■ **TAREFAS E EXERCÍCIOS**:
• A. Responda, com base no texto fornecido, às seguintes perguntas:
(i) Quantos discos em vinil ficaram de Adorno?
(ii) Que formato tinha o disco lançado por I Had Plans?
(iii) O que mudou, segundo a pessoa entrevistada, entre essa altura e hoje?
• B. Por favor, explique em uma a três frases por que razão Adorno é tão importante para a pessoa entrevistada, segundo o texto fornecido.
• C. Reescreva o trecho do texto fornecido que começa nas palavras "foto: João Descalço" e termina em "dia nem penso.", trocando "paciência" por "calma".

■ **TEXTO FORNECIDO**:
━━━━━━━━━━━━━━━━

Foram, sem dúvida. Adorno é muito importante para mim. Viajámos tanto, crescemos juntos musicalmente e como pessoas. Somos família. Ficaram 10 discos em vinil, entre splits, EPs, etc. Fizemos muitos amigos por aí e é daquelas bandas que se torna mundo. A música acaba por ser apenas uma pequena parte.
I Had Plans foi um abanão que permitiu experimentar sem rede. Saiu um 12″ muito bonito e acabou, infelizmente, cedo demais. Havia ali muito disco…
Ambas geraram outras bandas com as quais ainda toco hoje. Bandas às quais tenho uma ligação emocional forte. Parte muito importante disto são as pessoas. Nisso, e nesses anos, saiu jackpot com regularidade.


foto: João Descalço


Olhando agora para trás e para todo esse percurso musical, como eras tu nessa altura e como é que te vês hoje?
Acho que tinha uma energia idêntica. Queria fazer tudo, sempre. Mudou apenas a paciência. Era tudo super urgente, parecia-me tudo a coisa mais importante. Talvez me preocupasse com algumas coisas técnicas que hoje em dia nem penso.

A ideia que passa é que era sempre uma cena muito familiar. Digamos que de um universo de 10, 15 pessoas surgiam mil bandas. Os amigos mantêm-se todos?

━━━━━━━━━━━━━━━━

■ **DADOS FORNECIDOS**:
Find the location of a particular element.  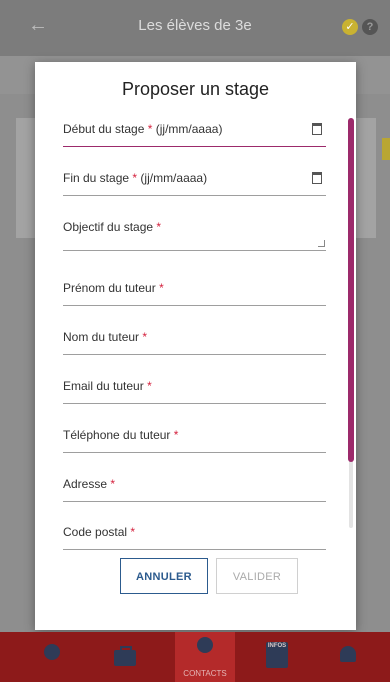

field-label: Email du tuteur * is located at coordinates (108, 386).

━━━━━━━━━━━━━━━━

■ **RESPOSTAS ESCRITAS**:
• A.
(i) Ficaram 10 discos em vinil.
(ii) Era um 12″.
(iii) Mudou apenas a paciência.

• B. Viajaram muito juntos e cresceram juntos, tanto musicalmente como enquanto pessoas, ao ponto de serem família. Além disso, fizeram muitos amigos e a banda tornou-se um mundo, no qual a música é apenas uma pequena parte.

• C.
foto: João Descalço


Olhando agora para trás e para todo esse percurso musical, como eras tu nessa altura e como é que te vês hoje?
Acho que tinha uma energia idêntica. Queria fazer tudo, sempre. Mudou apenas a calma. Era tudo super urgente, parecia-me tudo a coisa mais importante. Talvez me preocupasse com algumas coisas técnicas que hoje em dia nem penso.